Activity ->
Whenever the word "computer" turns up in a line of the data below, copy that line.

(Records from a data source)
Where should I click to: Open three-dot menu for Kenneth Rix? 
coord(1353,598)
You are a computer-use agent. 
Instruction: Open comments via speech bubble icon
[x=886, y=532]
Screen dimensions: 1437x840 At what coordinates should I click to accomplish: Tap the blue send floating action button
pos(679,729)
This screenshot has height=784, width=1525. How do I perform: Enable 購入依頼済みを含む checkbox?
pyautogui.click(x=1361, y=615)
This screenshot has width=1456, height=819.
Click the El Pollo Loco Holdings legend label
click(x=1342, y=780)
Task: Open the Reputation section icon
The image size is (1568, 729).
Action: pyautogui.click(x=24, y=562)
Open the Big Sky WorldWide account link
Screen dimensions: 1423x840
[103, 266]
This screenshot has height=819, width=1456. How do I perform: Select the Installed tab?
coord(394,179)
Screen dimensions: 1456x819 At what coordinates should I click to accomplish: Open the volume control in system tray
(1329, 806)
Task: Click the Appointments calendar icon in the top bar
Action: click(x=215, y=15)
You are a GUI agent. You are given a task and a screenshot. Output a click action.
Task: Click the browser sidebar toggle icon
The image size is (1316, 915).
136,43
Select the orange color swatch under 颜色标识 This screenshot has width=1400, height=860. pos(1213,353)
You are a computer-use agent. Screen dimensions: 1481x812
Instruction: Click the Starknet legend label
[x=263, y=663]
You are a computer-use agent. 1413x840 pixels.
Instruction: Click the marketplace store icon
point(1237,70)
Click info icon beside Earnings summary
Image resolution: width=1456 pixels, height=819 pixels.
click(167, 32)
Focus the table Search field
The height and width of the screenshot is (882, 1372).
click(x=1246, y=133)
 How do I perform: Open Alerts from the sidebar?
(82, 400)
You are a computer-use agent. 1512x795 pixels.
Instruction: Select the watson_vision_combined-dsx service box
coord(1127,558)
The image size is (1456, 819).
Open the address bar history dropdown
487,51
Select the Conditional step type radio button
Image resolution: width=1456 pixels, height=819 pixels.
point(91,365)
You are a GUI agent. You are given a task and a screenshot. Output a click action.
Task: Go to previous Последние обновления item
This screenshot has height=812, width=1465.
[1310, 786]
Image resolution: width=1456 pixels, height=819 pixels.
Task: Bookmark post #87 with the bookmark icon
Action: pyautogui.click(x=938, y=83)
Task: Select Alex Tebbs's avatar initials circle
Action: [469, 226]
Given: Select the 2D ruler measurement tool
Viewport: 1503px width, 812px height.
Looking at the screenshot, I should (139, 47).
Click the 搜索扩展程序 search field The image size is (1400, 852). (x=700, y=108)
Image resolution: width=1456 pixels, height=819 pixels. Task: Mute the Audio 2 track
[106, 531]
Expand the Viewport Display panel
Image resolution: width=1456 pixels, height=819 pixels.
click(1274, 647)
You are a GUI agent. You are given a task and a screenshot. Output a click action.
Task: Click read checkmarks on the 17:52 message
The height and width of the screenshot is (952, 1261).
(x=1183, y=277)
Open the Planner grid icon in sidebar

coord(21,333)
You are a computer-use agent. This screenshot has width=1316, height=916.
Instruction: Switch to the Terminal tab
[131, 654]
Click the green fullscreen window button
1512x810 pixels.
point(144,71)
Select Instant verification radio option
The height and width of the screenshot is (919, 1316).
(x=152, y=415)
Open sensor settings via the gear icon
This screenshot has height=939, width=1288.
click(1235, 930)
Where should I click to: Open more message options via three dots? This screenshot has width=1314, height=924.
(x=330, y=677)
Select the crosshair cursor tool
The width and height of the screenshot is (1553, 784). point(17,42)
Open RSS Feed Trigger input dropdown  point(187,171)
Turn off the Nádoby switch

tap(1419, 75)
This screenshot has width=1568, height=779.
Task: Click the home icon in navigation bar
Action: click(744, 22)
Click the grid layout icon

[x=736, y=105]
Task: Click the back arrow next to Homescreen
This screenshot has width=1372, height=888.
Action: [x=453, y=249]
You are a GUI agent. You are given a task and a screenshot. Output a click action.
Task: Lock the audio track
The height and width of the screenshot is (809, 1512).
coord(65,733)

Answer to the exercise ->
You are a computer-use agent. 
You are a computer-use agent. Screen dimensions: 1481x812
You are a computer-use agent. 1413x840 pixels.
You are a computer-use agent. 1512x795 pixels.
You are a computer-use agent. This screenshot has width=1316, height=916.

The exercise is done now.